#### Work request
Nothing in the entries may change when you repeat them, and no images may appear.
Data listing Start Marker
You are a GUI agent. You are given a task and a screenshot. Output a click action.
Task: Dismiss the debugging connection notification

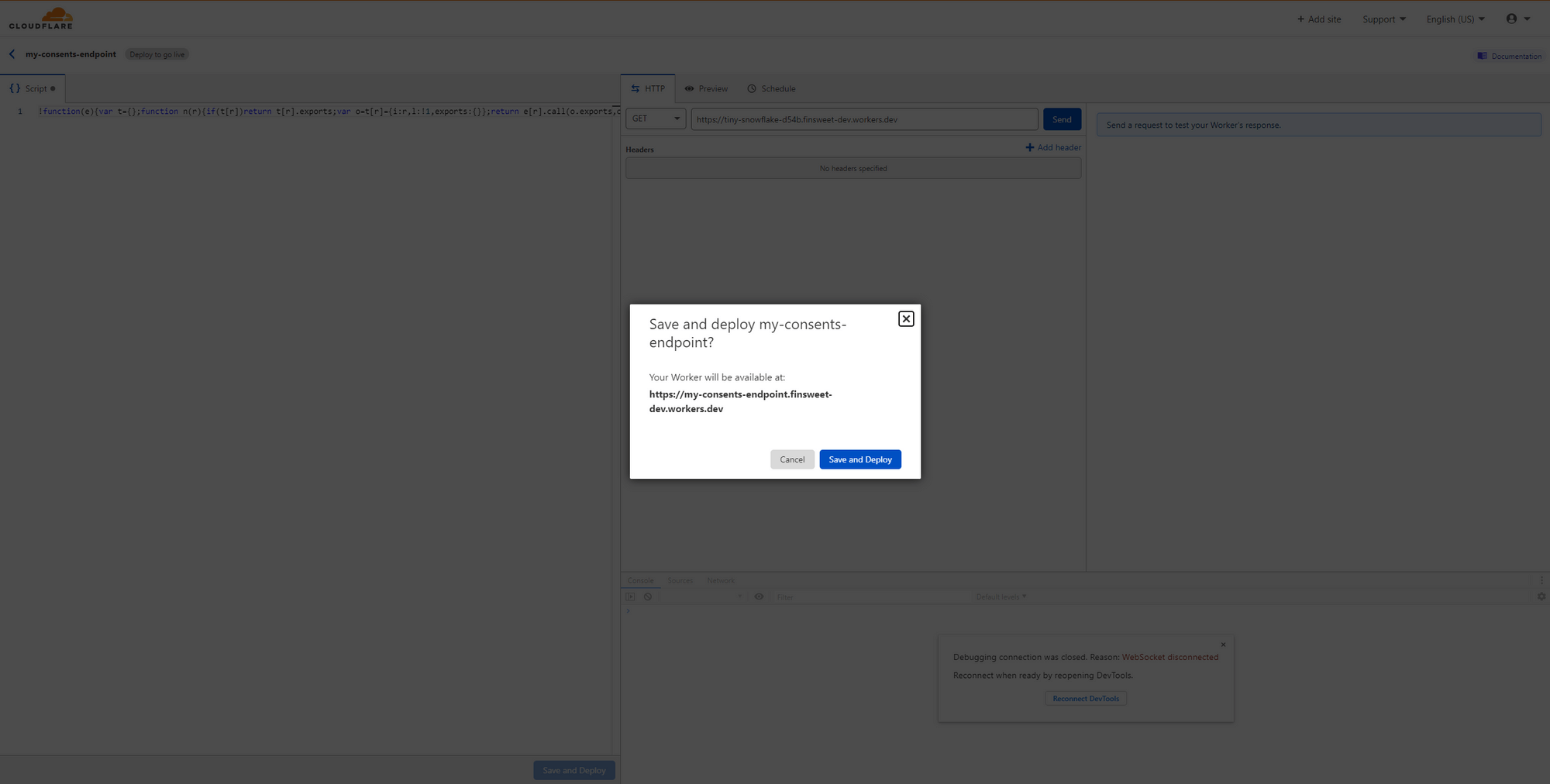click(1222, 644)
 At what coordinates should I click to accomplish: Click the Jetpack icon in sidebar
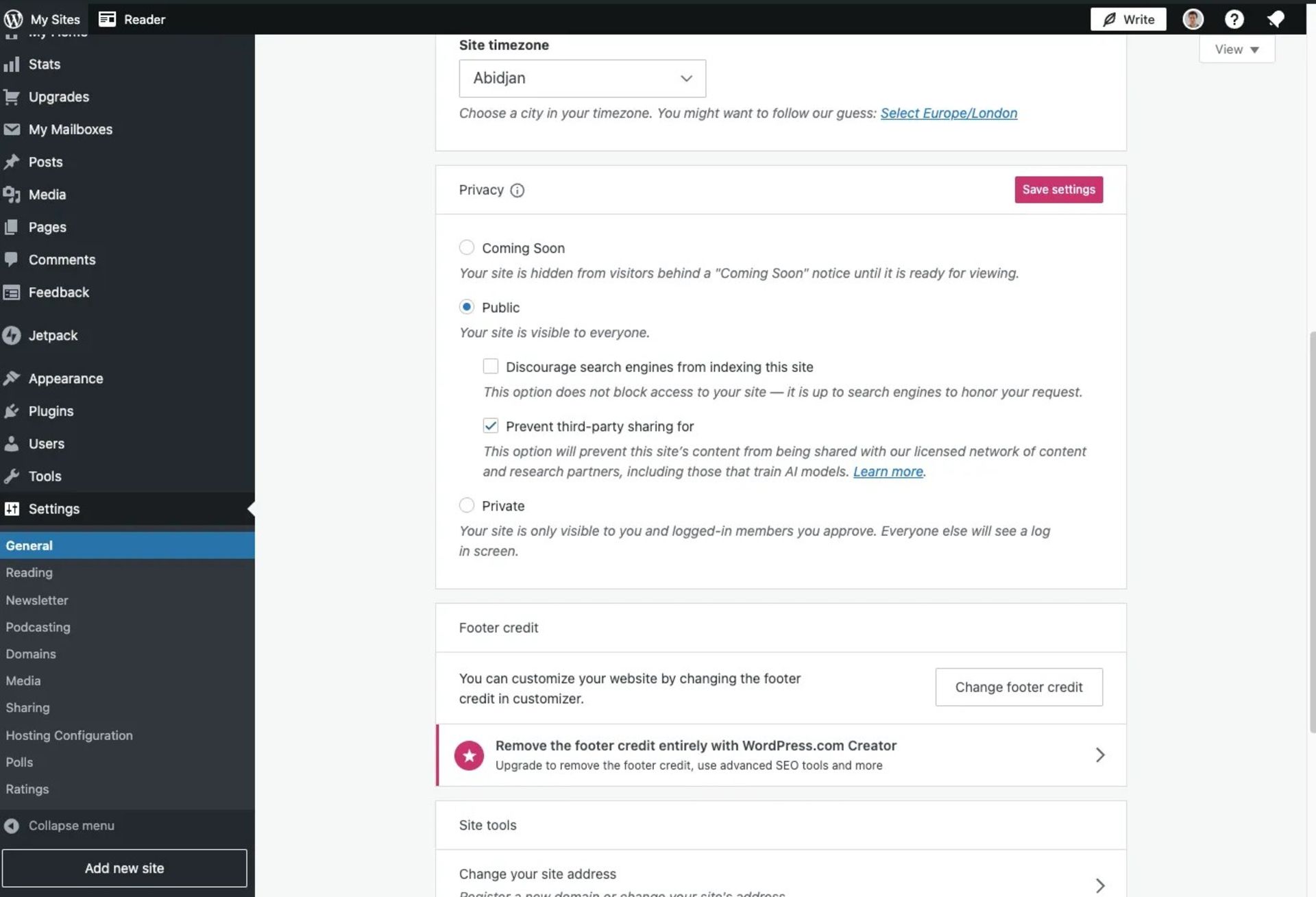(12, 335)
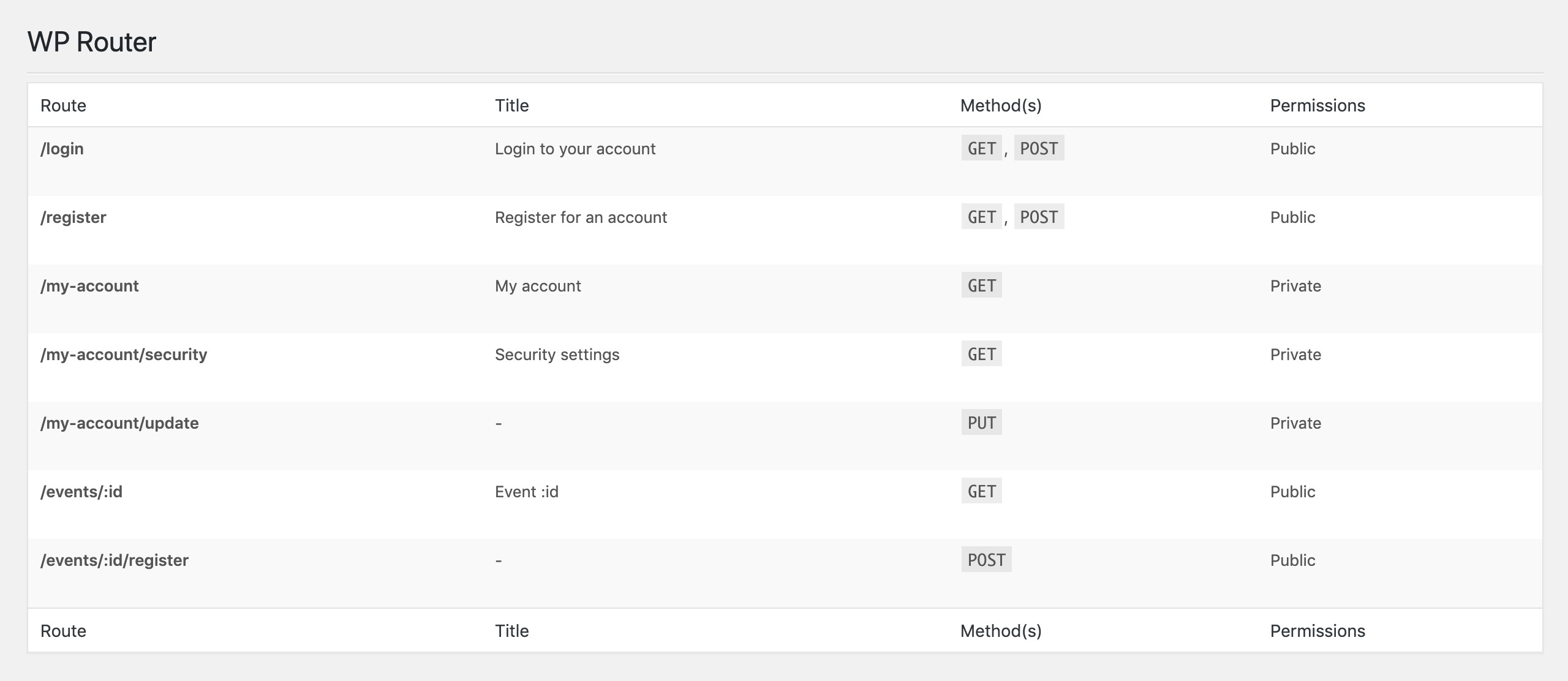Open the /register route entry

[x=74, y=217]
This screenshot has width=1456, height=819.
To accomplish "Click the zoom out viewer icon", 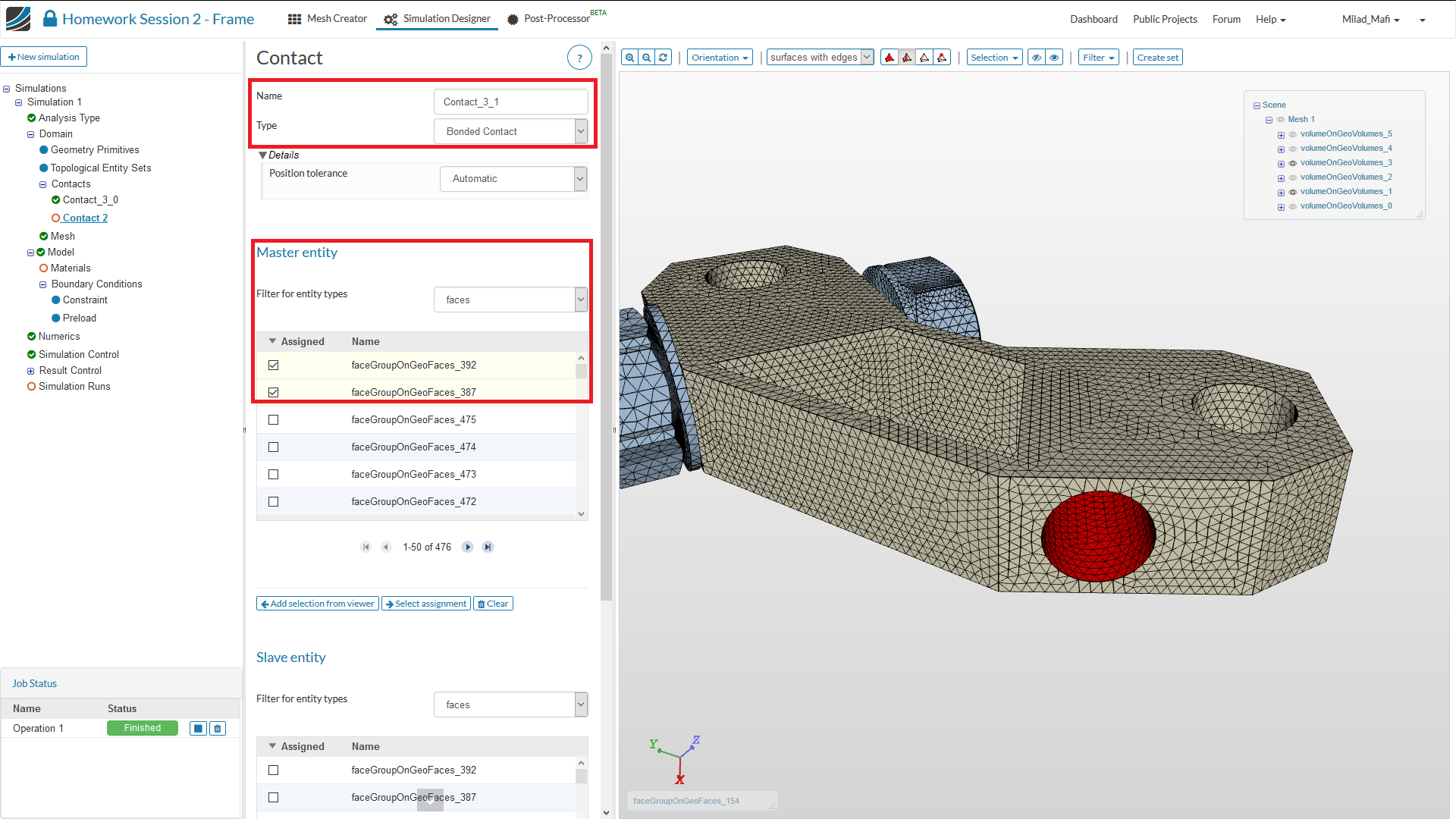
Data listing End Marker
#### Result
You are a GUI agent. You are given a task and a screenshot. Output a click action.
Task: Dismiss the debugging connection notification

click(1222, 644)
 At what coordinates should I click to accomplish: Click the Jetpack icon in sidebar
(12, 335)
Open the /register route entry

[x=74, y=217]
This screenshot has width=1456, height=819.
To accomplish "Click the zoom out viewer icon", 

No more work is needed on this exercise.